EXCEPTIONAL CIRCUMSTANCES
[30] Once a case exceeds the presumptive ceiling a Stay will result unless the Crown can establish that exceptional circumstances or the complexity of the case caused the delay.
[31] The Crown very fairly acknowledges in this case that the failure to make timely disclosure of certain email communications by the original officer-in-charge of the case rests at the feet of the Crown. But for that failure, this trial would presumably have proceeded as scheduled on June 4th, 2018. On that date it would have been 18 months old less "defence delay" of three months, resulting in a net "Jordan" age of 15 months. It would have been under the presumptive ceiling.
[32] The disclosure deficiency had already taken place before the departure of the original officer-in-charge from the Toronto Police Service. Also, replacement of an officer-in-charge is not an "exceptional circumstance" within the meaning of Jordan. From my experience it is rare in our jurisdiction to ever have the same officer-in-charge from the beginning to the end of any case.

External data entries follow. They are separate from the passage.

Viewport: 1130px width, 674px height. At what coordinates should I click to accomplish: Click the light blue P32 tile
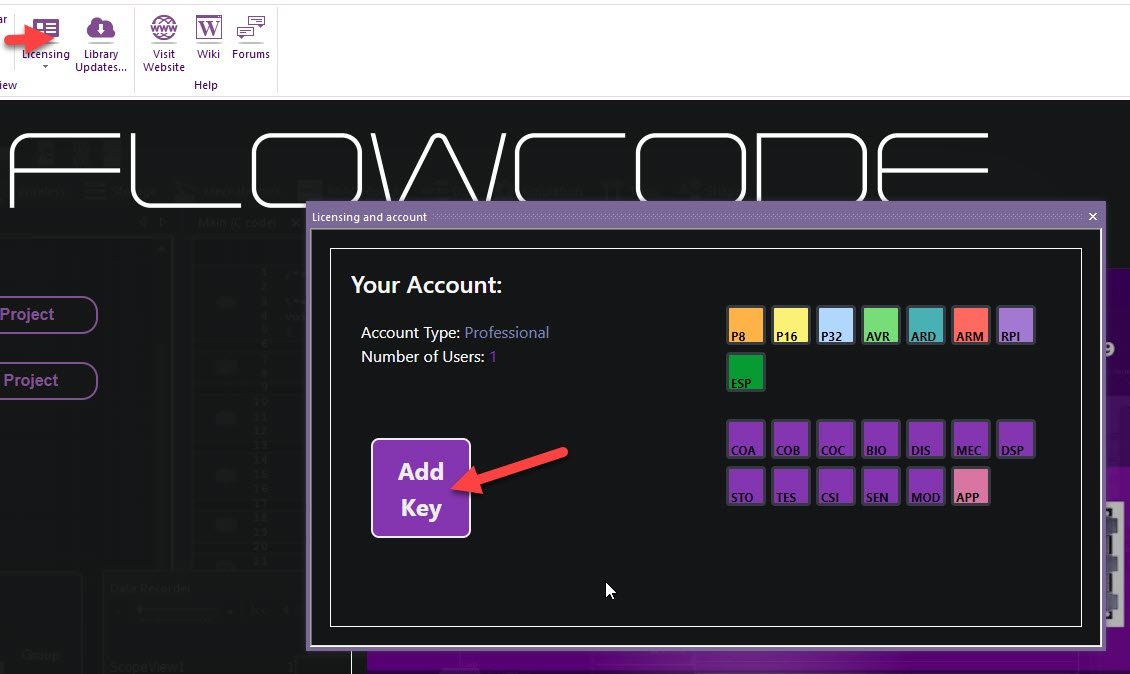click(835, 325)
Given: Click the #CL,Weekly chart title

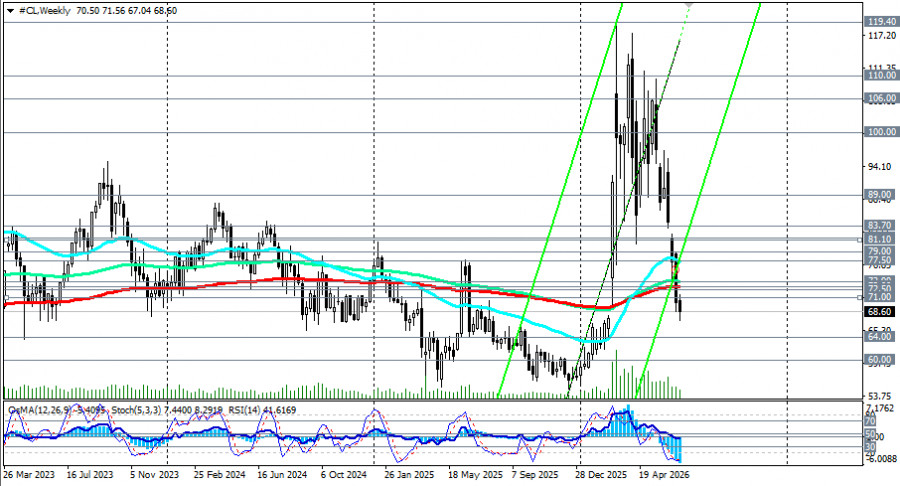Looking at the screenshot, I should [45, 11].
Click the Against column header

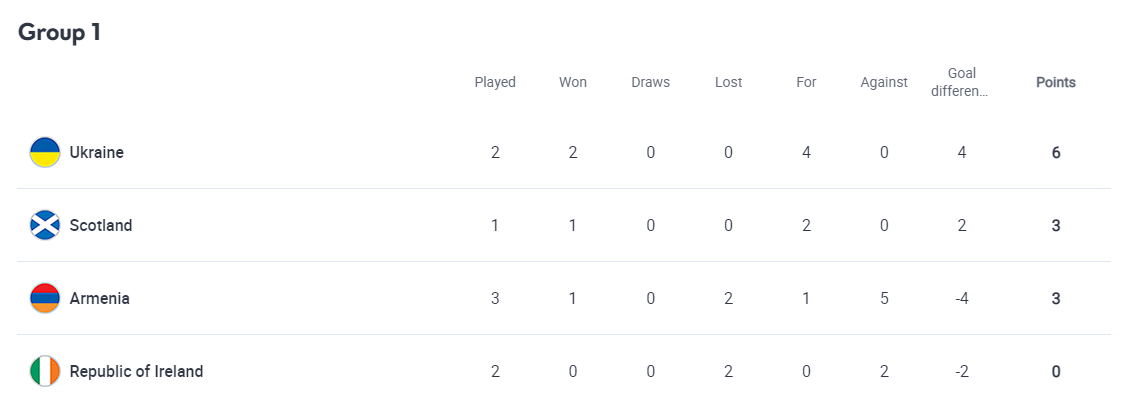point(884,82)
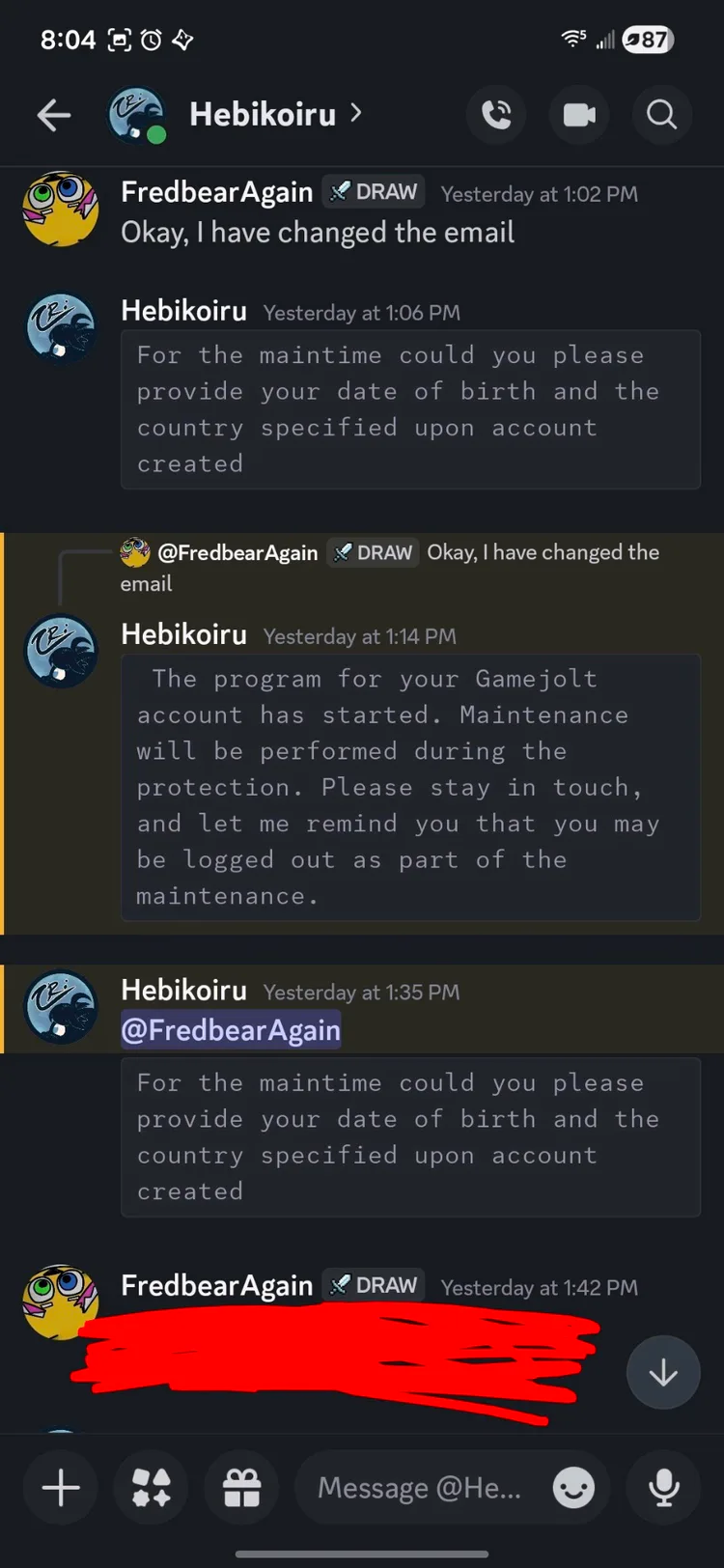Tap the Message @He... input field
This screenshot has height=1568, width=724.
[420, 1488]
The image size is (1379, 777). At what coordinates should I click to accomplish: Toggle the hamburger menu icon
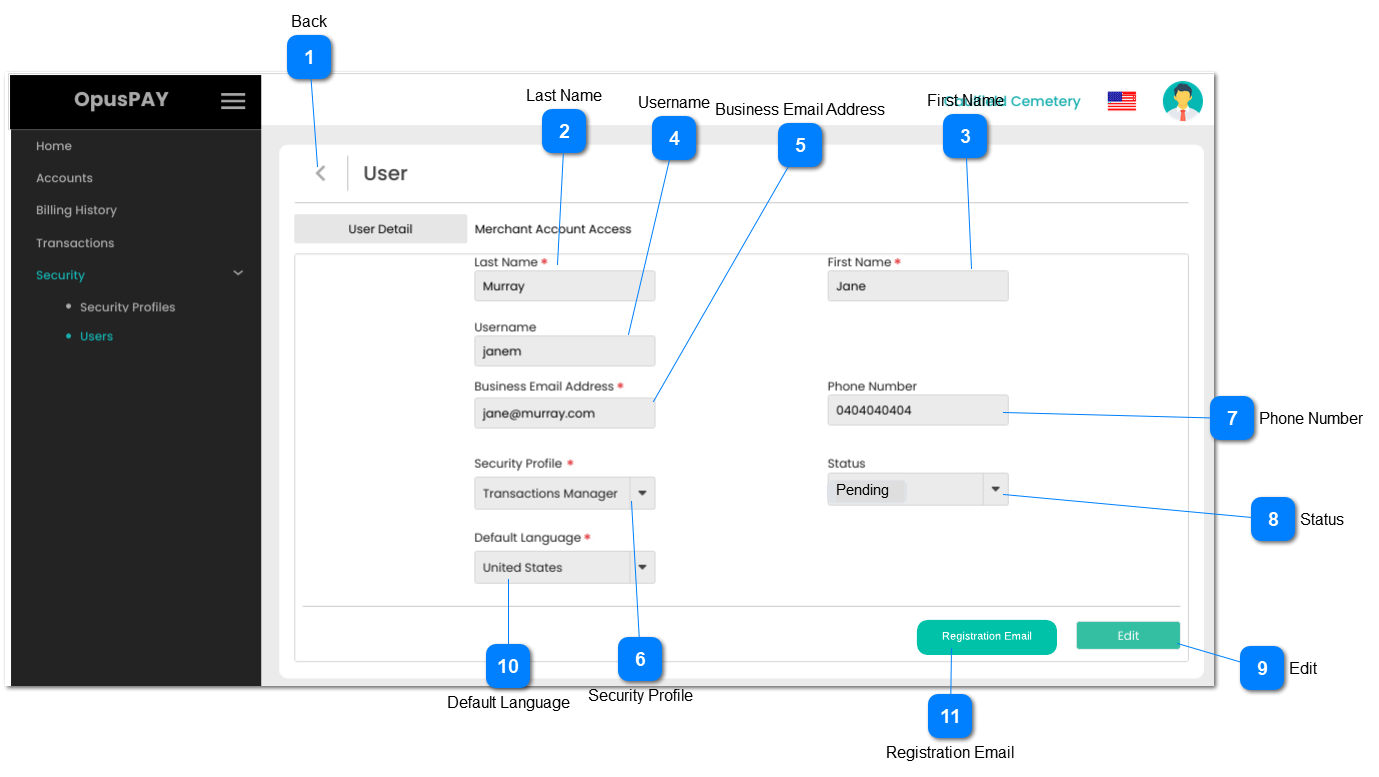click(x=233, y=101)
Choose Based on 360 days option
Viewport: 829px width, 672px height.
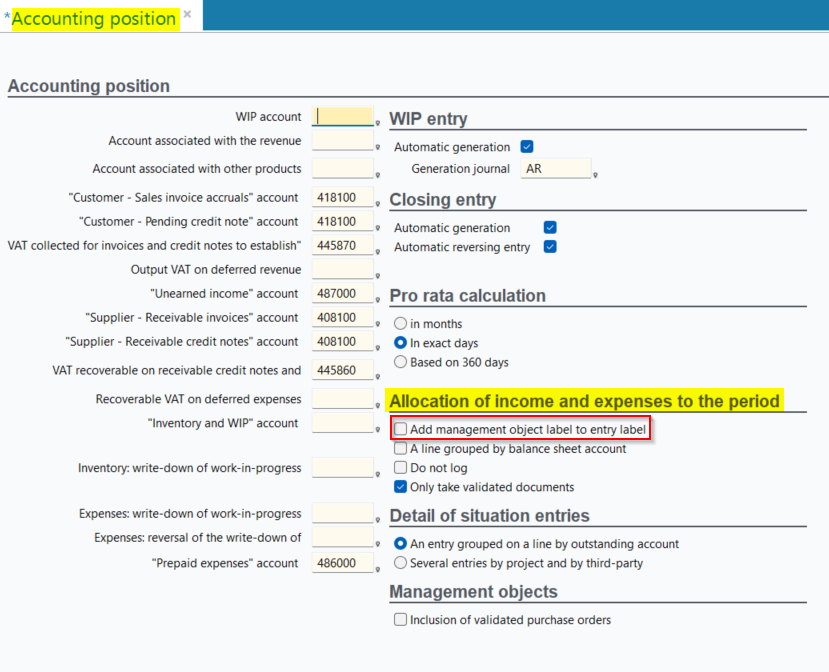pos(401,362)
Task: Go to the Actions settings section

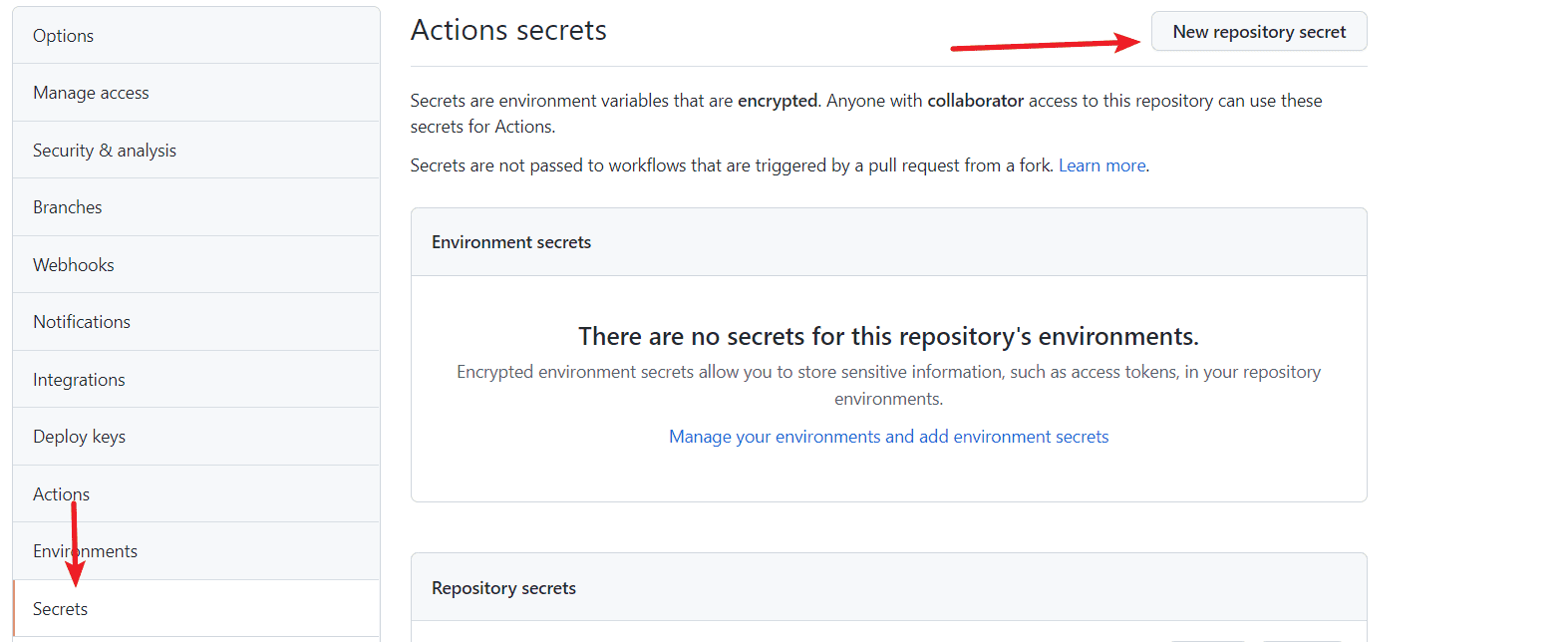Action: click(x=61, y=492)
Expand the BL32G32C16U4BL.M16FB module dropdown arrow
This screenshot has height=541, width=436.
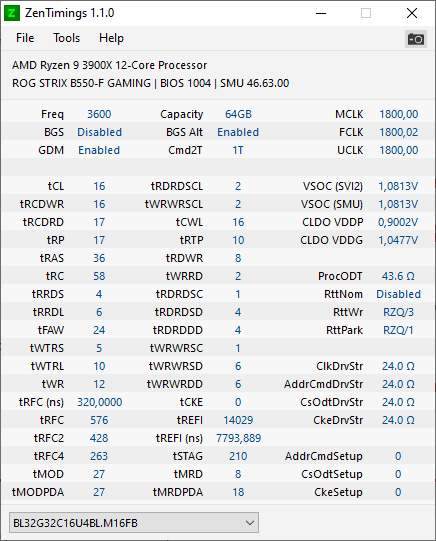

[33] The Crown submits that it did everything it could to mitigate the delay occasioned by the late disclosure which triggered the third party records application, and the resulting necessary adjournment of the initial trial date. I agree. Crown counsel offered several optional approaches to getting the evidence started. None of the suggested approaches were ultimately acceptable. She expedited the retaining of counsel for the complainant, who in turn assisted the Court in dealing with the records application. Those applications typically involve two to three separate hearings, often spread over a few weeks. Through the assistance of counsel, including, in fairness, defence counsel, this hearing, the ruling and production of the redacted records was completed very quickly. I have no hesitation in finding that without the efforts of Crown counsel this matter would have been dragged even farther over the 18 months presumptive ceiling.
DISCRETION
[34] The Crown submits that the accused is "gaming" the system in order to run out the clock because he hopes that the complainant, a visa student, will have to return to Japan when her visa expires. During the 11(b) hearing I was told by the Crown that the accused has twice before been accused of sexually abusing Japanese visa students, and twice before those charges were withdrawn because the complainants returned home and were unavailable for trial. In the materials disclosed on the third party records application there is a purported statement of the accused telling this complainant that he intended to delay things until her visa expired. However, in fact, her visa has been renewed.
[35] These submissions certainly raise the spectre of a miscarriage of justice from the perspective, not only of this complainant, but also, of the public should this prosecution be Stayed for unreasonable delay. On the other hand, I am not in a position to declare that the "history" of this accused is one of escaping justice by means of delay. The presumption of innocence extends to those allegations and to these. I am persuaded that defence counsel has done nothing to "game the system". She has assisted in moving things forward as much as she could, while at the same time protecting the fair trial rights of her client.
[36] In Jordan, the Supreme Court elaborated a new analytical framework for s. 11(b) claims, jettisoning the framework it had previously provided in Morin as being too unpredictable, confusing and complex. The presumptive ceiling of 18 months was established and the only relief for the Crown, once the ceiling is exceeded, is through establishing exceptional circumstances or complexity justifying the particular delay. Neither exist in this case.
[37] Ironically, in this jurisdiction the normal time from the setting of a trial date to the selected trial date has been around nine months for many years. Prior to Jordan, cases in the range of 13 to 15 months old were regularly Stayed in this courthouse. The usual cause of Charter-infringing delay in this jurisdiction has always been deficiencies and delays in the disclosure process. In this jurisdiction the Jordan presumptive ceiling of 18 months effectively gave the Crown a more generous licence in moving cases through to their conclusion. Stays granted for 11(b) violations in this courthouse have become remarkably scarce since Jordan.
[38] In this case, the root cause of the delay was a failure to disclose obviously relevant material in a timely fashion. The steps taken by the Crown to try to remedy the situation once it became apparent are commendable. The steps taken by the defence in response to the material it had sought and the information disclosed at the 11th hour were all necessary, and pursued with due diligence.
[39] Terminating a prosecution without regard to the merits is always unpalatable, especially serious charges such as these. In the simplified Jordan analytical framework the seriousness of the charges has not maintained a meaningful place in the new 11(b) equation.
[40] Applying the Jordan framework of analysis leads to the conclusion that the delay in this case is unreasonable and constitutionally intolerable.
[41] The application for a Stay is granted.